A Secretaria da Receita Federal segue cada vez mais agressiva no que tange à elevação do nível de arrecadação, buscando editar regras sem qualquer fundamento, para (i) desconstituir atos jurídicos praticados de maneira legítima, (ii) cobrar tributos por declarações e lançamentos automáticos, (iii) pressionar os tribunais administrativos a proferirem decisões de acordo com atos da administração e questioná-las quando proferidas a favor dos contribuintes e (iv) editar anistias e programas de recuperação fiscal com regras tão complexas que não permitem qualquer contribuinte acompanhá-las e cumpri-las.
Não se verifica, no entanto, qualquer tentativa de oferecer ao cidadão um tratamento com atenção e respeito. Não existe, atualmente, uma forma organizada e eficaz de atendimento ao contribuinte, situação que os obriga a acionar a já emperrada máquina do Judiciário para resolver questões simples.
Ao aumentar a carga tributária sem a preocupação de criar uma efetiva relação de confiança com o contribuinte, qualquer iniciativa do governo tende a ser combatida.
A posição dos outros entes da federação – Estados e Municípios
Não é outra a posição de Estados e Municípios, que vêem o Governo Federal nessa questão tributária como rival, pois objetivam repartição da arrecadação. Pudemos ver o Governo Federal, pelo menos nos últimos 20 anos, passar a concentrar a arrecadação tributária do País por meio da "infeliz" descoberta das contribuições sociais que, por regra constitucional, não precisa ser repartida com Estados e Municípios como ocorre com os impostos.
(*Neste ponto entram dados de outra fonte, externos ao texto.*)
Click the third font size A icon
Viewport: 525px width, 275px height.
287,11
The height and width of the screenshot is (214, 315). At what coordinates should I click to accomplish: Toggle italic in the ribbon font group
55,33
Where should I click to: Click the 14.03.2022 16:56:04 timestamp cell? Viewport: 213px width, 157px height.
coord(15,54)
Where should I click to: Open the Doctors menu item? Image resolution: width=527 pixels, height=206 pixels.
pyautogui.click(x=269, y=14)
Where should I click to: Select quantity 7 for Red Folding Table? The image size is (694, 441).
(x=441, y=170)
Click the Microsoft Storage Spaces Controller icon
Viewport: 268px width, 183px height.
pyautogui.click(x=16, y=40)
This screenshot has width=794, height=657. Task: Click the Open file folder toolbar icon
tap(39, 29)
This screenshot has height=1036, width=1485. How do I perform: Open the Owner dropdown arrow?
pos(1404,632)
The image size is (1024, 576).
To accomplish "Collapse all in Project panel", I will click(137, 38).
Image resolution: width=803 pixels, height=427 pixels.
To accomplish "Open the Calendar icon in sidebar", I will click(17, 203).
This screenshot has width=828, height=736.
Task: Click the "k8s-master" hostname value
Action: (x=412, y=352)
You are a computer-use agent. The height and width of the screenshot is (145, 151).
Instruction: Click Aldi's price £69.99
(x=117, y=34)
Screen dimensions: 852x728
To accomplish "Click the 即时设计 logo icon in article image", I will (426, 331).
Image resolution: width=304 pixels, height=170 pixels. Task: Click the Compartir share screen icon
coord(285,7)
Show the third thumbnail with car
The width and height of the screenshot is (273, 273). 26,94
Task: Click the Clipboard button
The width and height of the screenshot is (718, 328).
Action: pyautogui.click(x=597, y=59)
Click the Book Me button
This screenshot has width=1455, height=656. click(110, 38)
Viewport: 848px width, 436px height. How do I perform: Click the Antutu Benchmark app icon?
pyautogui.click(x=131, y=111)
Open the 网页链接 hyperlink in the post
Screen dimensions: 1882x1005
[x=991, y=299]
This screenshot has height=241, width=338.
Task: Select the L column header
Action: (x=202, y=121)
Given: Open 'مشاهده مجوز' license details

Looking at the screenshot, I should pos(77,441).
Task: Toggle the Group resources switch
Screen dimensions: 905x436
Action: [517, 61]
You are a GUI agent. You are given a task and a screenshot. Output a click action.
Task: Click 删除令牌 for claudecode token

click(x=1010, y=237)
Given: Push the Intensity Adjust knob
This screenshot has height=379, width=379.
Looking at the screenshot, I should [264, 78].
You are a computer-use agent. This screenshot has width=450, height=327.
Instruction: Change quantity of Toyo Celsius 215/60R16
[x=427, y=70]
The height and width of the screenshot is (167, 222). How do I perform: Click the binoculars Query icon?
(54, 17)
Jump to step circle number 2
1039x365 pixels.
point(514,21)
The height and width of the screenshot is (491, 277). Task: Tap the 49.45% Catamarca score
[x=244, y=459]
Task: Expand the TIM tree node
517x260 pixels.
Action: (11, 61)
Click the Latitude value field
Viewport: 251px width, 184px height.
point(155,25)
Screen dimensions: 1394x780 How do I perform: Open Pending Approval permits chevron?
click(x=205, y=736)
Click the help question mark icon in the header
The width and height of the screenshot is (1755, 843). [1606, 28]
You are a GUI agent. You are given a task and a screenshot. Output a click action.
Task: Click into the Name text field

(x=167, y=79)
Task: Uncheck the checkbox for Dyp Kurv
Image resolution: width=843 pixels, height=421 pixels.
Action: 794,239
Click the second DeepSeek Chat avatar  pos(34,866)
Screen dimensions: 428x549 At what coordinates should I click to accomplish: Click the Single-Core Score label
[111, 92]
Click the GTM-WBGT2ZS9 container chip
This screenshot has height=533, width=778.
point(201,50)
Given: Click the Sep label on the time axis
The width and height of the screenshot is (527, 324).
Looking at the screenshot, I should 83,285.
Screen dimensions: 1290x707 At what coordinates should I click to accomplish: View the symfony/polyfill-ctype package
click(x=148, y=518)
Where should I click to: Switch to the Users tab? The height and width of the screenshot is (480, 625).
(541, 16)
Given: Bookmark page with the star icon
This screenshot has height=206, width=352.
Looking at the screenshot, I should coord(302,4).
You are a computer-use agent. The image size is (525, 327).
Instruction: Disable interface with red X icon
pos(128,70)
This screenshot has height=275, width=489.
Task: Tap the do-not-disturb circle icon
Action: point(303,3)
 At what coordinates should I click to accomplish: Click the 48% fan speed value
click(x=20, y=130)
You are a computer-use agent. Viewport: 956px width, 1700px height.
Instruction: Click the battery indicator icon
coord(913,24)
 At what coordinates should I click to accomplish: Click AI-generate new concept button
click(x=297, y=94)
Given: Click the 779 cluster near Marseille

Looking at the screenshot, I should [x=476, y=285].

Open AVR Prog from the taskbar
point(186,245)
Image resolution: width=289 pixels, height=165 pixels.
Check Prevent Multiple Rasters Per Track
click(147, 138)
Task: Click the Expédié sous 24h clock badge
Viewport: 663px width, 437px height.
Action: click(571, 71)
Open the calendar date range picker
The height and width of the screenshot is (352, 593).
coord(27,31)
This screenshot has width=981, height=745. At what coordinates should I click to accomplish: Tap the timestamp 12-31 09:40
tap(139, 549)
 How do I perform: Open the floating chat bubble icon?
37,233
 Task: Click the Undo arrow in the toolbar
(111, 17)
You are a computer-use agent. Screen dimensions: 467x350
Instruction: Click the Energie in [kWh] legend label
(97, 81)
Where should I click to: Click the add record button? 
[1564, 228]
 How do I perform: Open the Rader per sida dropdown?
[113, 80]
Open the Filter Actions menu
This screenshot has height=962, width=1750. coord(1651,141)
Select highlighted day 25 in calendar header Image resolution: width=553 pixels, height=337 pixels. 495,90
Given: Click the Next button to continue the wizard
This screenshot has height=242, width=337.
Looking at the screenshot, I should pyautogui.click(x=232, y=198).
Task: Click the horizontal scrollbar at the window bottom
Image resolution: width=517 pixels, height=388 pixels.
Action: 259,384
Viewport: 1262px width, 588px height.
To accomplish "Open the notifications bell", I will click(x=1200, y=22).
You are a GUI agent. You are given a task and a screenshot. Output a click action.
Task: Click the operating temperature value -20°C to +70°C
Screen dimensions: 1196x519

Além disso, o Governo Federal tem se mostrado inflexível com relação aos pleitos dos Estados e Municípios como por exemplo: (i) a repartição de receitas adicionais de tributos federais e (ii) a desvinculação de receitas como ocorre em nível federal.
Assim, há um efetivo receio de que qualquer outra mudança de iniciativa do Governo Federal vá agravar ainda mais tal situação. Por isso, tanto Estados como Municípios têm se posicionado de maneira contrária a qualquer alteração substancial, como a reforma "pretendida" pelo Governo Federal. Os Estados e Municípios temem abrir mão da atual competência para legislar e cobrar seus impostos com receio de verem violados a sua autonomia e o pacto federativo.
Como se viu, o cenário de confiança é muito adverso. O governo não conta, para promover a reforma "pretendida", com o apoio da maioria dos Governadores de Estado, Prefeitos e nem da sociedade.
O que se pode esperar?
Várias foram as propostas encaminhadas ao Congresso nos últimos 12 anos para a realização da reforma do sistema tributário. Entretanto, o alto nível de arrecadação que o sistema atual produz, combinado com as várias visões acima, impede o avanço de uma reforma estrutural.
Atualmente, o discurso da reforma "possível" se repete. O Presidente Lula, no início do ano, mais uma vez se reuniu com Prefeitos e Governadores, sem alcançar soluções e propostas concretas.
Muito embora o governo tenha consciência que são necessárias reformas no atual sistema constitucional brasileiro, teme apoiar mudanças que, de alguma forma, possam por em risco o atual nível de arrecadação dos tributos federais.
Uma mudança comportamental é necessária para que o Governo Federal efetivamente consiga levar a frente uma verdadeira reforma tributária. Há que se ampliar a transparência nas relações com os contribuintes e demais entes federativos. Antes disso, pensar em uma efetiva reforma tributária que reduza a carga e simplifique o sistema é uma utopia.
Caso não seja implementada uma reforma estrutural, o Governo Federal continuará, sob o pretexto de que está fazendo o "possível", prorrogando e criando novos mecanismos que propiciem o aumento da arrecadação.